Sunday, May 25, 2008

on the eve of memorial day

dress blues.
fresh haircut.
scalp pale.
left hand holds a bottle of bud.
condensation beads large and circular on the bottle as the red/white/blue wraps around the distortion.
a folded flag.
tells me he's a sgt from new york.
slams down his bud. rips a burp.
buy him a shot of the cheapest shit in the bar.
jack.
tall.
shoots it. continues: a reservist, from a communications battalion (he dicked with radios),
on special assignment.
i look at his medals and ribbons.
maybe one row, i dont remember.
but no combat action ribbon.
a boot.
at least he ain't an officer.
so i buy him another shot.
gulp.
"this special assignment you're on, could you elaborate?" i say.

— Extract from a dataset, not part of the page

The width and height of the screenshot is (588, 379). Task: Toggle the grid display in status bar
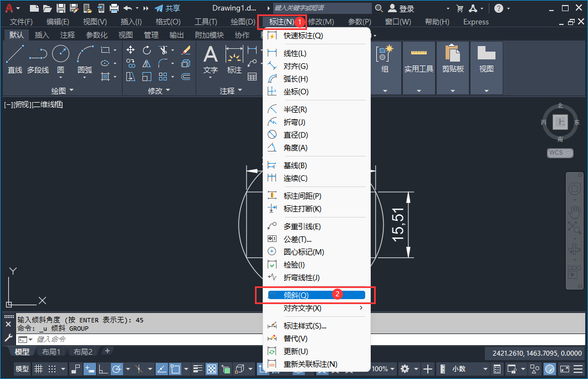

"dis flag," he says. "stood on da rooves of da twin towers."
"no fucking shit," i say.
"no fuggin' shit," he says.
we drink some more booze and i ask if i can touch the flag.
he lets me.
its a flag, alright.
folded tight. crisp edges. starched.
a funeral flag.
nothing profound really entered my head.
its a flag, alright.
i give him back the flag.
he passes it around the bar.
the dregs of society solemnly hand it to one another. set their drinks down.shut their mouths.
some half-assed bar song is playing but the bartender lowers the volume.

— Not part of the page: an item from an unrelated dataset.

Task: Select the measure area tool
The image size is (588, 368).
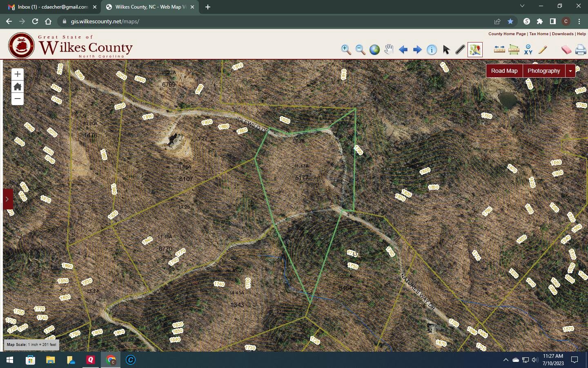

a neon coors light sign reflects on the flag as it passes from hand to hand.
the bar transforms.
was: shitty dive hole in san pedro, california.
is: contemporary place of worship.
a sacred relic of Americana has found its tabernacle.
so the sgt. bellies up to the bar, drunk as hell; oblivious to world around him and stares into the mirror.
one of those deep serious scary types of stares.
an intense summation of ones life; culled in the pit of a cheap gin joint.
walk up to him.
"you in the army, man?" i say.
he laughs, pulled back to reality.
fuck no, hes a marine. a badass motherfucking marine.
"what the difference between a soldier and a marine," i ask.
"about half a man," he says.
i laugh.
he laughs.
i buy another shot.
gulp.
proceeds to tell me how Jarheads were born in 1775.
tuns tavern.
honor, courage, commitment.
once a marine, always a marine.
the eagle, globe and anchor.
semper fi.
uncommon valor was common virtue.
etc, etc.
it was very funny.
i used to say those things. mostly at bars. or to broads. or old men.
but i leave the bar because the sgt. is getting a bit belligerent.
talking about ragheads and confirmed kills.
a life taker and heart breaker.
fucking tip of the spear, buddy.
i walk down the street, past the other bars; patrons stand outside and smoke.
a chunky mexican wears a pink mini-skirt, sucks at a cigarette.
blue smoke rise up, up into the darkness.
i walk more.
to the place where the ferry used to be.
years ago.
a big gun lays dormant there. filled with cement. a massive round sits adjacent to it.
an anti-aircraft gun. rusted. welded stiff. graffiti tagged on its base.
a cop drives by.
i wonder what he thinks.
but i keep walking.
fuck the cop.
to the water and its very quite.
fiddler crabs rest on rocks. their little mouth gyrating.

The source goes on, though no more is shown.